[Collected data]

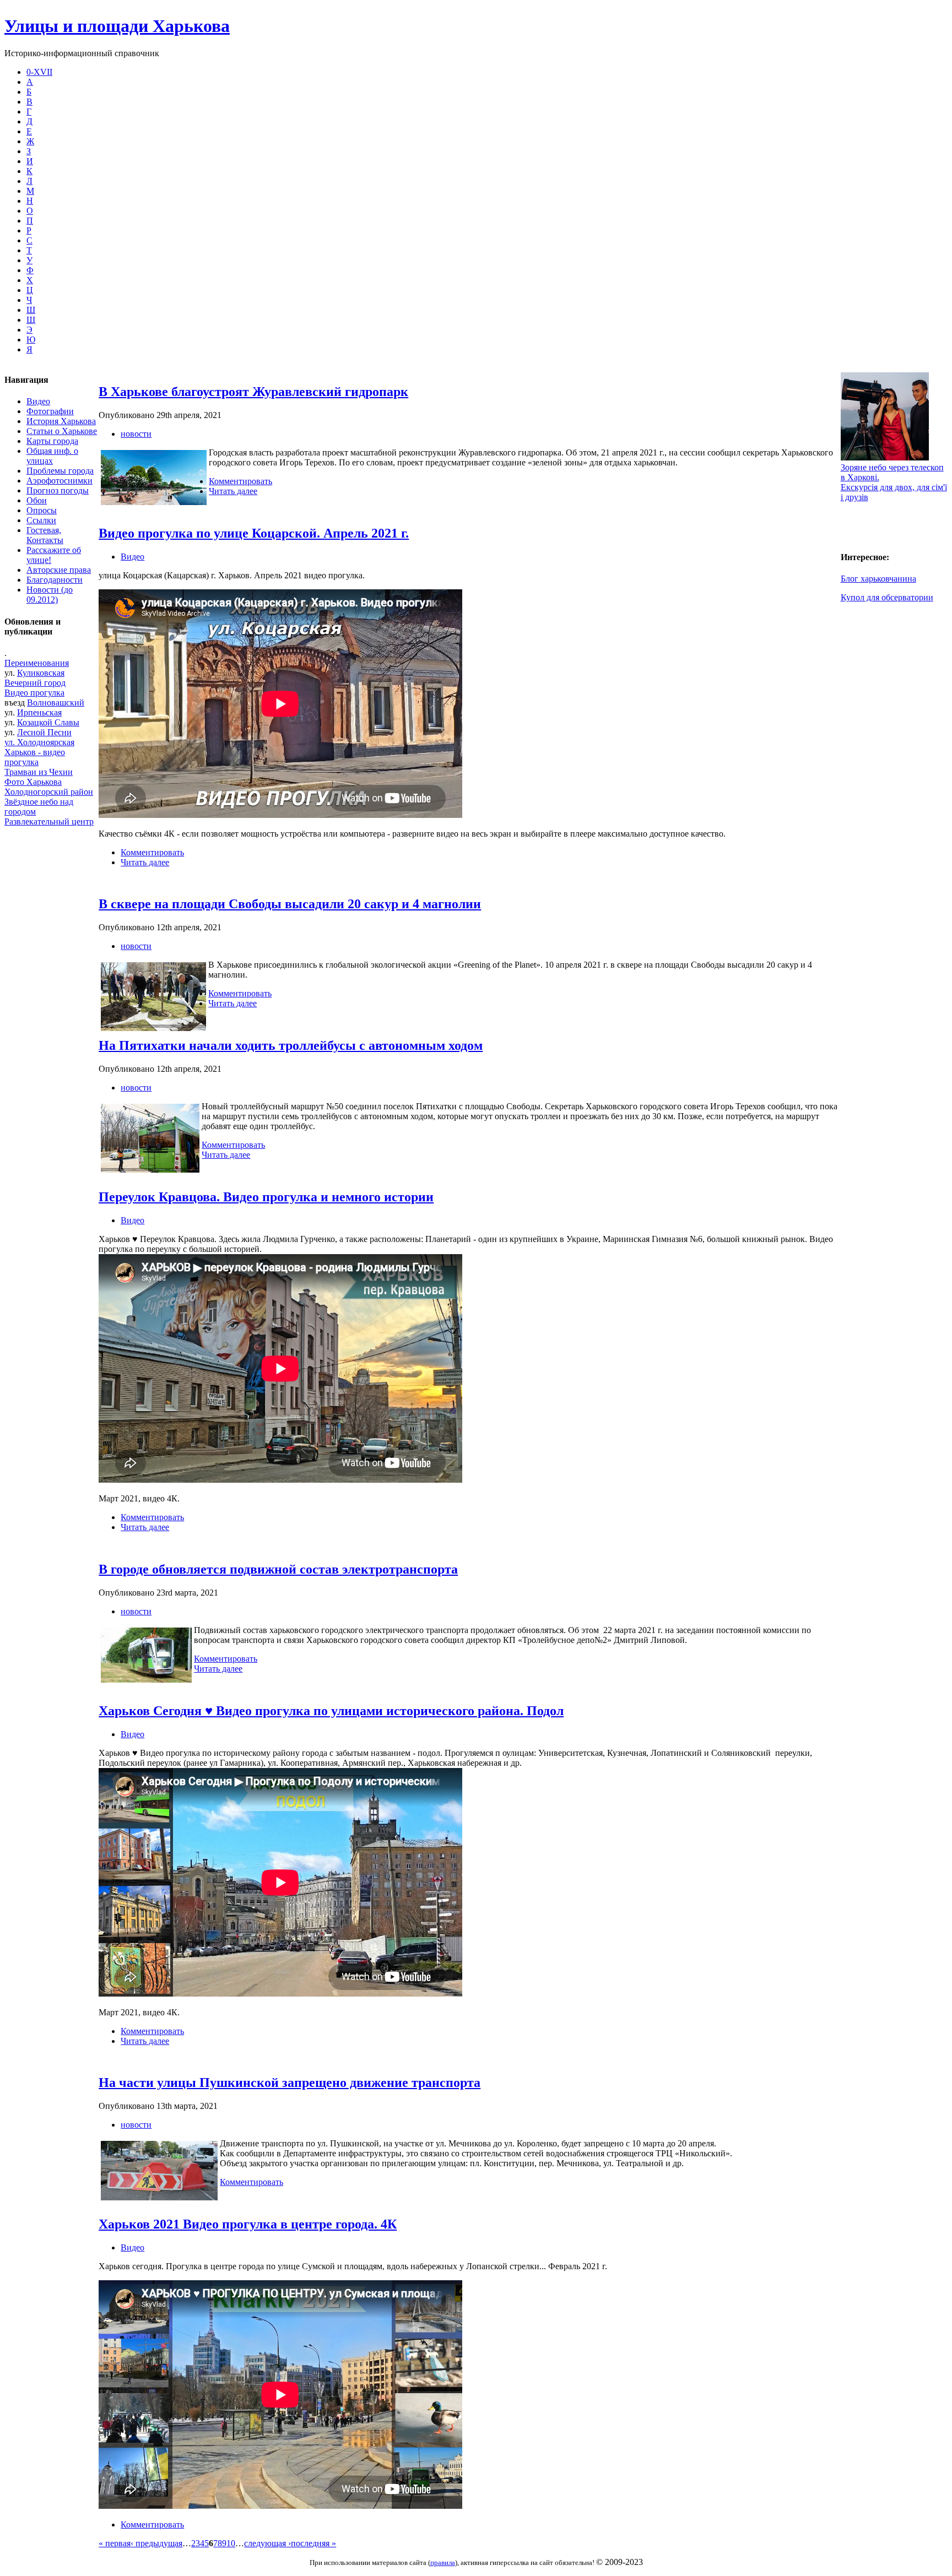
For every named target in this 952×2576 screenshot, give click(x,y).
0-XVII (39, 72)
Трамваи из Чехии (38, 772)
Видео (38, 401)
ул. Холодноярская (39, 742)
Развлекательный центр (49, 821)
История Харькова (61, 421)
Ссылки (41, 520)
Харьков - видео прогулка (34, 757)
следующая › (267, 2543)
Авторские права (58, 569)
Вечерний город (35, 682)
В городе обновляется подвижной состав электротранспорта (278, 1569)
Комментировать (240, 481)
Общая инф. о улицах (52, 455)
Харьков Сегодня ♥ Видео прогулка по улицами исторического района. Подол (331, 1711)
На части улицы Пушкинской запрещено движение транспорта (289, 2082)
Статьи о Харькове (61, 431)
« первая (115, 2543)
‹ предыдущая (156, 2543)
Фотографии (50, 411)
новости (136, 433)
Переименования (36, 663)
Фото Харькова (33, 782)
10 (230, 2543)
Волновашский (55, 702)
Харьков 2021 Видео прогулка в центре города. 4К (248, 2224)
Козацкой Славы (48, 722)
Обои (36, 500)
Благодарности (54, 579)
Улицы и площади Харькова (117, 26)
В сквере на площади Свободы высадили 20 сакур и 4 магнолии (290, 904)
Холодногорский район (48, 791)
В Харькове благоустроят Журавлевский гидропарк (253, 391)
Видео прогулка (34, 692)
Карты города (52, 441)
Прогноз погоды (57, 490)
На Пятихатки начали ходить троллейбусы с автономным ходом (291, 1045)
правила (442, 2562)
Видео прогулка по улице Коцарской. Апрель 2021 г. (254, 533)
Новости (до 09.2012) (49, 594)
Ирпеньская (39, 712)
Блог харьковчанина (878, 578)
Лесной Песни (44, 732)
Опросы (41, 510)
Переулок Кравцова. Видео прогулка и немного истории (266, 1197)
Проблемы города (60, 470)
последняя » (313, 2543)
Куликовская (40, 672)
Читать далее (233, 491)
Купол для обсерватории (887, 597)
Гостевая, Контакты (44, 535)
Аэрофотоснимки (59, 480)
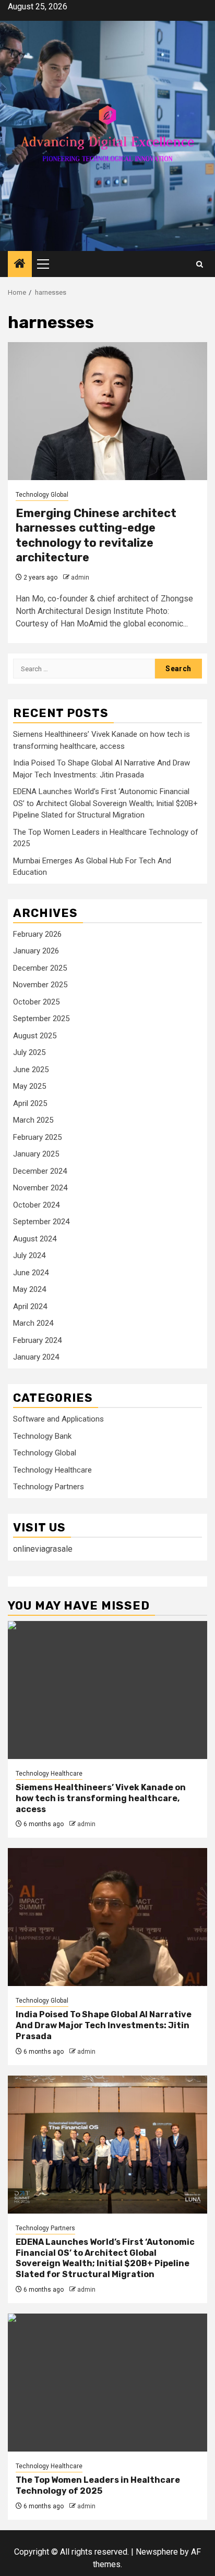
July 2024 (29, 1255)
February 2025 (37, 1137)
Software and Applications (58, 1419)
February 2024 (37, 1340)
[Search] (199, 264)
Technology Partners (48, 1486)
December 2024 (40, 1171)
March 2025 (33, 1120)
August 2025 (34, 1035)
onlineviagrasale (43, 1549)
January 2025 (36, 1154)
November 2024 (40, 1187)
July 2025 (29, 1052)
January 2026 (36, 951)
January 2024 (36, 1357)
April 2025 (30, 1103)
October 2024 (36, 1205)
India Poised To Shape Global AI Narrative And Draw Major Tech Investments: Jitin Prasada (104, 2025)
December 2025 (40, 968)
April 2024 (30, 1306)
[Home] (20, 264)
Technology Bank (42, 1436)
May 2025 (29, 1086)
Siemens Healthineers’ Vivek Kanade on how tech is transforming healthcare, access (101, 1798)
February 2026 (37, 934)
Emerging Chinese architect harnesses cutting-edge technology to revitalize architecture (96, 535)
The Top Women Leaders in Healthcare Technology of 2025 (98, 2485)
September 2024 (41, 1221)
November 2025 (40, 984)
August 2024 (34, 1238)
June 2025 (31, 1069)
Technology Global (42, 494)
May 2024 (29, 1289)
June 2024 (31, 1272)
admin (80, 577)
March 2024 (33, 1323)
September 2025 (41, 1018)
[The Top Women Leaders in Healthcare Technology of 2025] (107, 2383)
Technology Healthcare (52, 1470)
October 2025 (36, 1002)
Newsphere (157, 2552)
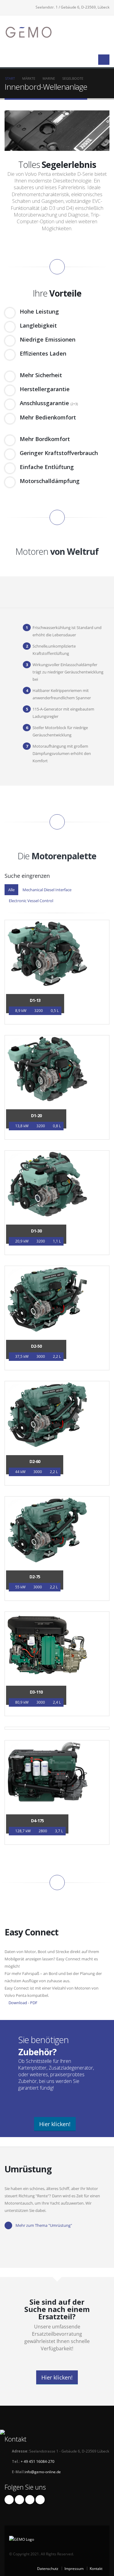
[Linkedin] (9, 2499)
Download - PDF (22, 2002)
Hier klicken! (55, 2124)
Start (10, 78)
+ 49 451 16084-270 (37, 2461)
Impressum (74, 2568)
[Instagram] (29, 2499)
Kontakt (96, 2568)
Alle (11, 889)
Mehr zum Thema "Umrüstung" (44, 2225)
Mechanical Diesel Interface (46, 889)
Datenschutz (47, 2568)
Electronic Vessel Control (31, 900)
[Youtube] (19, 2499)
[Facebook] (40, 2499)
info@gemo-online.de (43, 2471)
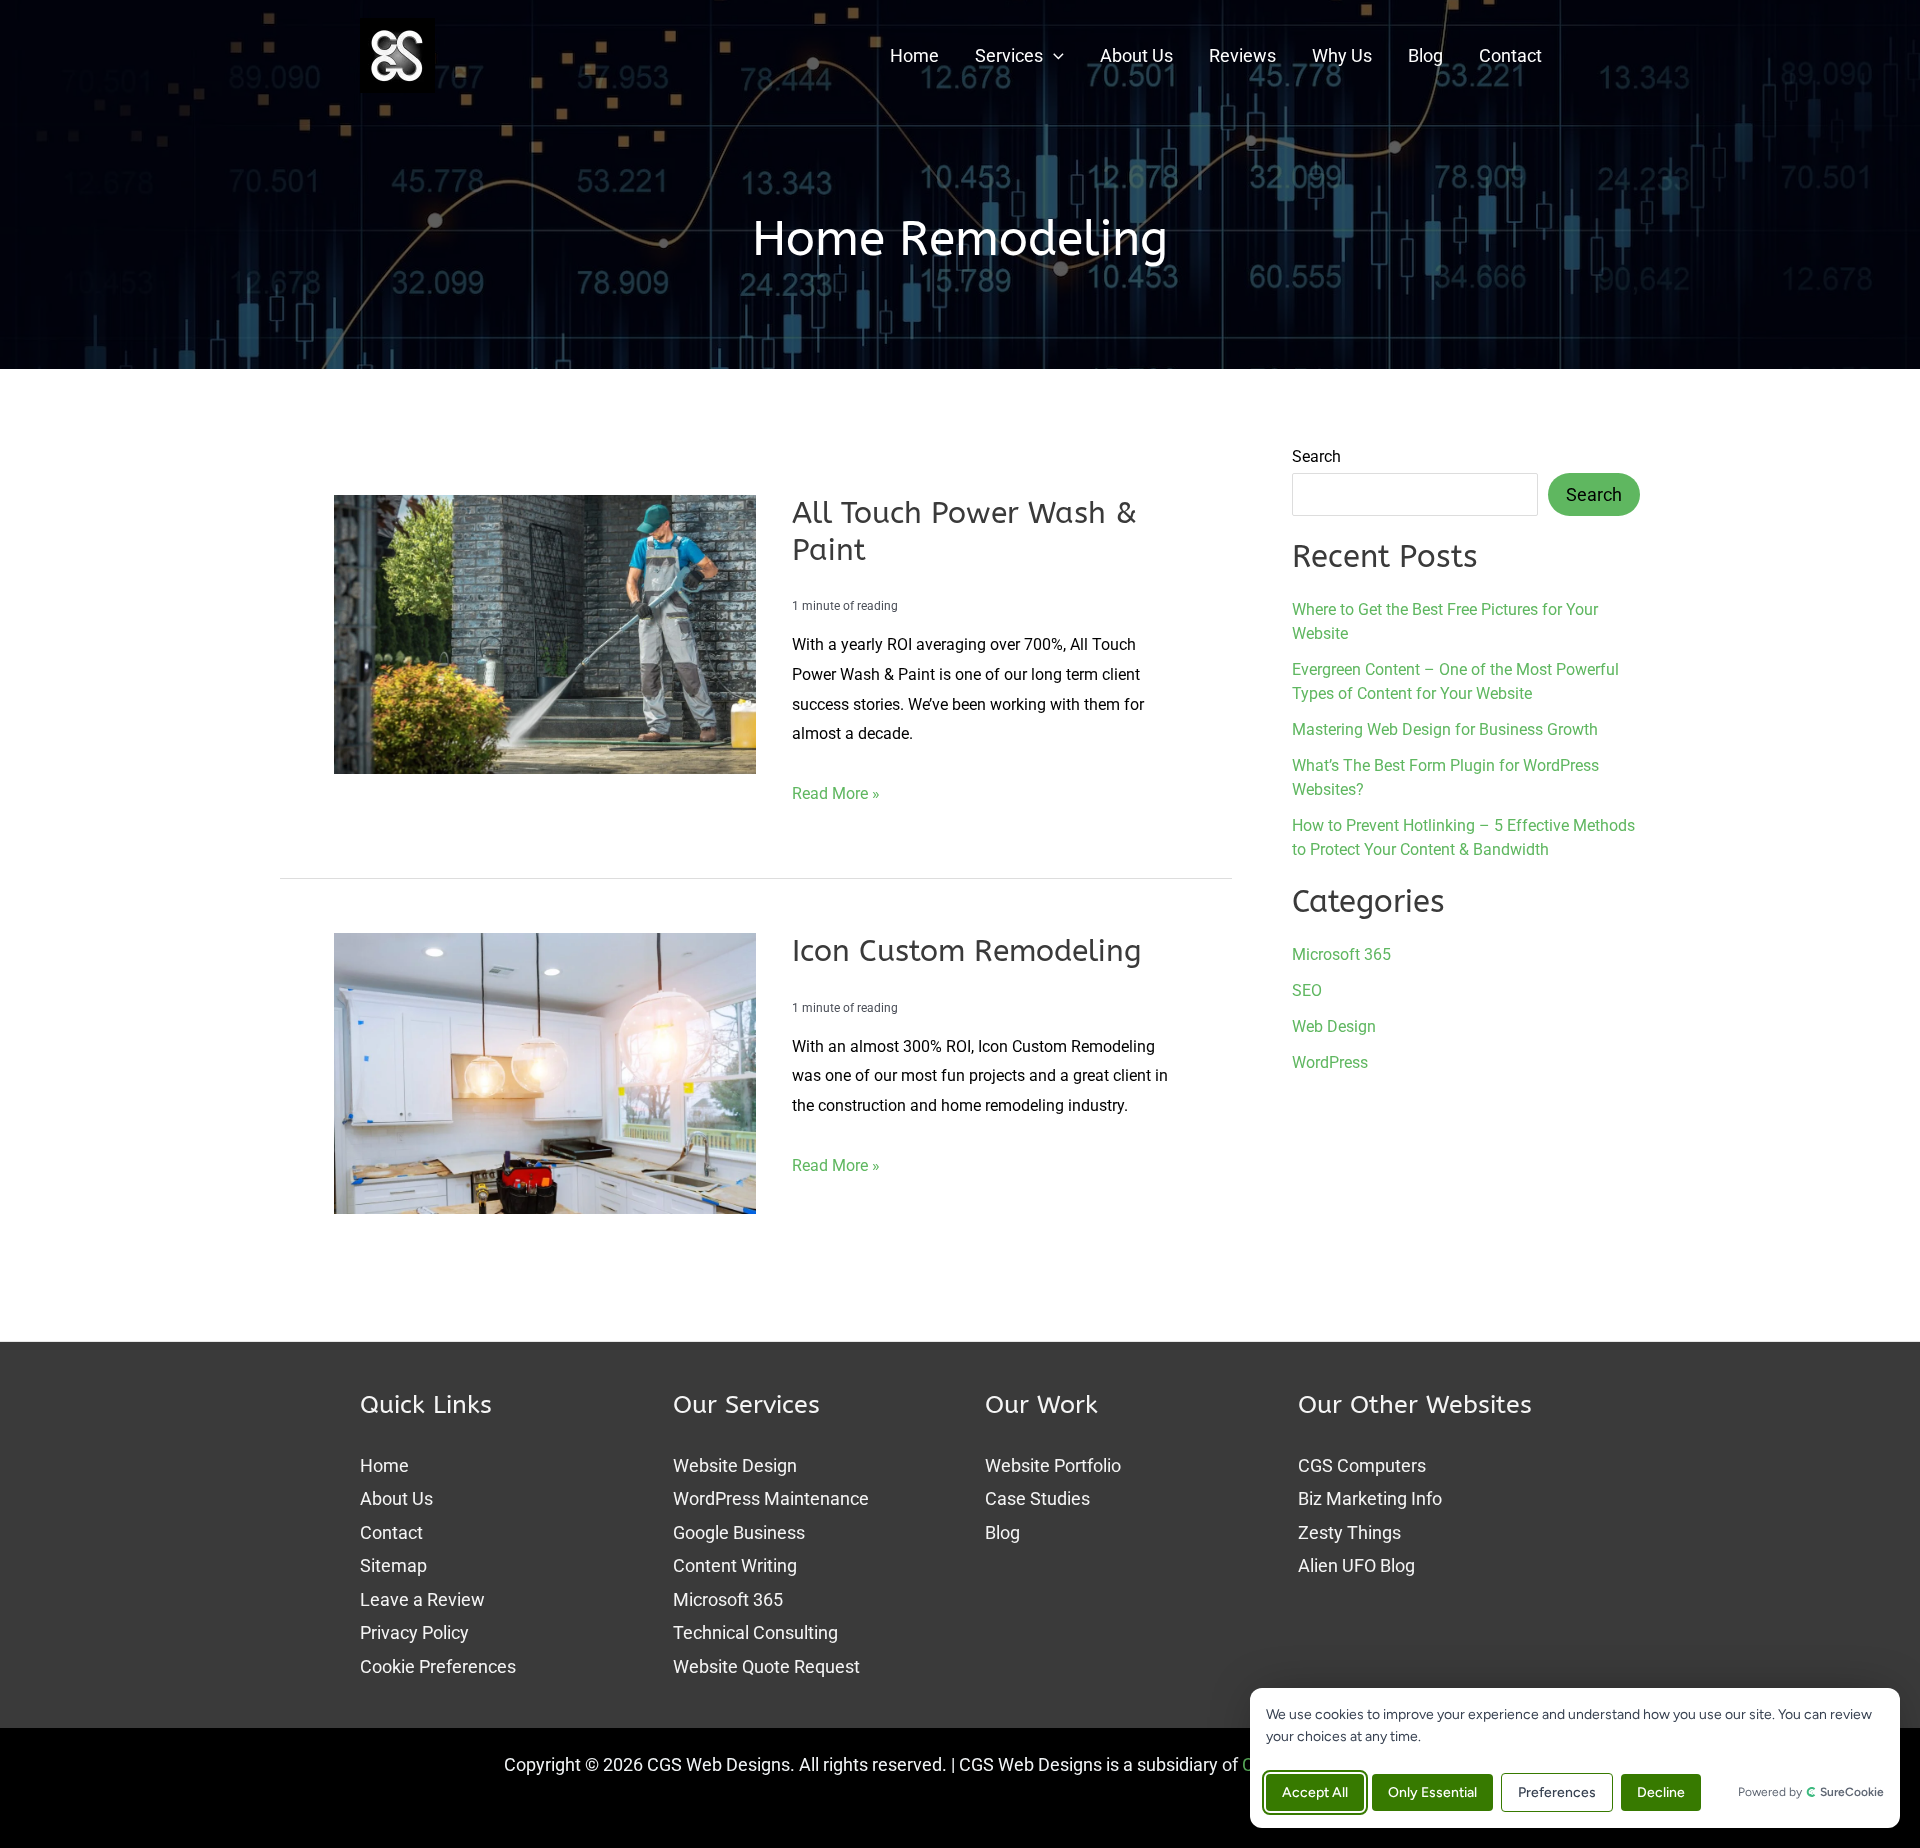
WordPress (1330, 1062)
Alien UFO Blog (1356, 1565)
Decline (1661, 1792)
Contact (391, 1532)
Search (1316, 456)
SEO (1307, 990)
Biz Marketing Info (1370, 1498)
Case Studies (1037, 1498)
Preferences (1557, 1792)
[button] (1053, 56)
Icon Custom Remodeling (967, 951)
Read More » (836, 796)
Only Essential (1432, 1792)
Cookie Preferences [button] (438, 1666)
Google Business (739, 1532)
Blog (1002, 1532)
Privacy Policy (414, 1632)
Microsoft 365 (1341, 954)
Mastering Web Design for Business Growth (1445, 728)
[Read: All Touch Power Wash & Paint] (545, 632)
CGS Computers (1362, 1465)
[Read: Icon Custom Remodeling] (545, 1071)
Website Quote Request (766, 1666)
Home (384, 1465)
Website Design (735, 1465)
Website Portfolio (1053, 1465)
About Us (396, 1498)
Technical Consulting (755, 1632)
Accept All (1315, 1792)
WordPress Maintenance (771, 1498)
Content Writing (735, 1565)
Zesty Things (1349, 1532)
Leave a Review (422, 1599)
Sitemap (393, 1565)
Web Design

#### [TASK REQUIREMENTS]
Return all of the entries word for word, but omit the pictures.

#### [TASK RESULT]
For every named target in this 952×2576 screenshot, give click(x,y).
0-XVII (39, 72)
Трамваи из Чехии (38, 772)
Видео (38, 401)
ул. Холодноярская (39, 742)
Развлекательный центр (49, 821)
История Харькова (61, 421)
Ссылки (41, 520)
Харьков - видео прогулка (34, 757)
следующая › (267, 2543)
Авторские права (58, 569)
Вечерний город (35, 682)
В городе обновляется подвижной состав электротранспорта (278, 1569)
Комментировать (240, 481)
Общая инф. о улицах (52, 455)
Харьков Сегодня ♥ Видео прогулка по улицами исторического района. Подол (331, 1711)
На части улицы Пушкинской запрещено движение транспорта (289, 2082)
Статьи о Харькове (61, 431)
« первая (115, 2543)
‹ предыдущая (156, 2543)
Фотографии (50, 411)
новости (136, 433)
Переименования (36, 663)
Фото Харькова (33, 782)
10 (230, 2543)
Волновашский (55, 702)
Харьков 2021 Видео прогулка в центре города. 4К (248, 2224)
Козацкой Славы (48, 722)
Обои (36, 500)
Благодарности (54, 579)
Улицы и площади Харькова (117, 26)
В сквере на площади Свободы высадили 20 сакур и 4 магнолии (290, 904)
Холодногорский район (48, 791)
В Харькове благоустроят Журавлевский гидропарк (253, 391)
Видео прогулка (34, 692)
Карты города (52, 441)
Прогноз погоды (57, 490)
На Пятихатки начали ходить троллейбусы с автономным ходом (291, 1045)
правила (442, 2562)
Видео прогулка по улице Коцарской. Апрель 2021 г. (254, 533)
Новости (до 09.2012) (49, 594)
Ирпеньская (39, 712)
Блог харьковчанина (878, 578)
Лесной Песни (44, 732)
Опросы (41, 510)
Переулок Кравцова. Видео прогулка и немного истории (266, 1197)
Проблемы города (60, 470)
последняя » (313, 2543)
Куликовская (40, 672)
Читать далее (233, 491)
Купол для обсерватории (887, 597)
Гостевая, Контакты (44, 535)
Аэрофотоснимки (59, 480)
July 2024 (29, 1255)
February 2025 (37, 1137)
Software and Applications (58, 1419)
February 2024 (37, 1340)
[Search] (199, 264)
Technology Partners (48, 1486)
December 2024 (40, 1171)
March 2025 (33, 1120)
August 2025 (34, 1035)
onlineviagrasale (43, 1549)
January 2025 (36, 1154)
November 2024 (40, 1187)
July 2025 (29, 1052)
January 2026 (36, 951)
January 2024 (36, 1357)
April 2025 (30, 1103)
October 2024 (36, 1205)
India Poised To Shape Global AI Narrative And Draw Major Tech Investments: Jitin Prasada (104, 2025)
December 2025 (40, 968)
April 2024 (30, 1306)
[Home] (20, 264)
Technology Bank (42, 1436)
May 2025 (29, 1086)
Siemens Healthineers’ Vivek Kanade on how tech is transforming healthcare, access (101, 1798)
February 2026 (37, 934)
Emerging Chinese architect harnesses cutting-edge technology to revitalize architecture (96, 535)
The Top Women Leaders in Healthcare Technology of 2025 (98, 2485)
September 2024 (41, 1221)
November 2025 (40, 984)
August 2024 (34, 1238)
June 2025 (31, 1069)
Technology Global (42, 494)
May 2024 (29, 1289)
June 2024 (31, 1272)
admin (80, 577)
March 2024 (33, 1323)
September 2025 (41, 1018)
[The Top Women Leaders in Healthcare Technology of 2025] (107, 2383)
Technology Healthcare (52, 1470)
October 2025 (36, 1002)
Newsphere (157, 2552)
[Linkedin] (9, 2499)
Download - PDF (22, 2002)
Hier klicken! (55, 2124)
Start (10, 78)
+ 49 451 16084-270 (37, 2461)
Impressum (74, 2568)
[Instagram] (29, 2499)
Kontakt (96, 2568)
Alle (11, 889)
Mehr zum Thema "Umrüstung" (44, 2225)
Mechanical Diesel Interface (46, 889)
Datenschutz (47, 2568)
Electronic Vessel Control (31, 900)
[Youtube] (19, 2499)
[Facebook] (40, 2499)
info@gemo-online.de (43, 2471)
WordPress (1330, 1062)
Alien UFO Blog (1356, 1565)
Decline (1661, 1792)
Contact (391, 1532)
Search (1316, 456)
SEO (1307, 990)
Biz Marketing Info (1370, 1498)
Case Studies (1037, 1498)
Preferences (1557, 1792)
[button] (1053, 56)
Icon Custom Remodeling (967, 951)
Read More » (836, 796)
Only Essential (1432, 1792)
Cookie Preferences [button] (438, 1666)
Google Business (739, 1532)
Blog (1002, 1532)
Privacy Policy (414, 1632)
Microsoft 365 (1341, 954)
Mastering Web Design for Business Growth (1445, 728)
[Read: All Touch Power Wash & Paint] (545, 632)
CGS Computers (1362, 1465)
[Read: Icon Custom Remodeling] (545, 1071)
Website Quote Request (766, 1666)
Home (384, 1465)
Website Design (735, 1465)
Website Portfolio (1053, 1465)
About Us (396, 1498)
Technical Consulting (755, 1632)
Accept All (1315, 1792)
WordPress Maintenance (771, 1498)
Content Writing (735, 1565)
Zesty Things (1349, 1532)
Leave a Review (422, 1599)
Sitemap (393, 1565)
Web Design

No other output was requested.